Records from a collection:
====

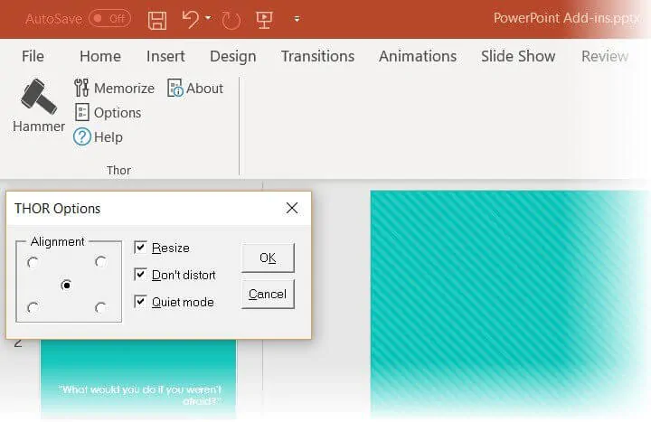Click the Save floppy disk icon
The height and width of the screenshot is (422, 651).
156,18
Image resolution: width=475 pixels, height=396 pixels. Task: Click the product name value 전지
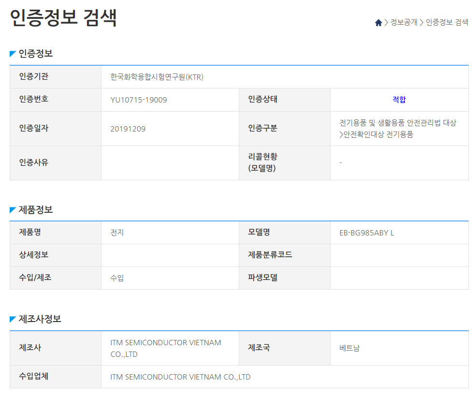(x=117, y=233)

====

Write out the lines from the line with "Image resolution: width=475" through the end of the records exactly; do not include pictures or any other lines.

Image resolution: width=475 pixels, height=396 pixels. Task: Click the product name value 전지
(x=117, y=233)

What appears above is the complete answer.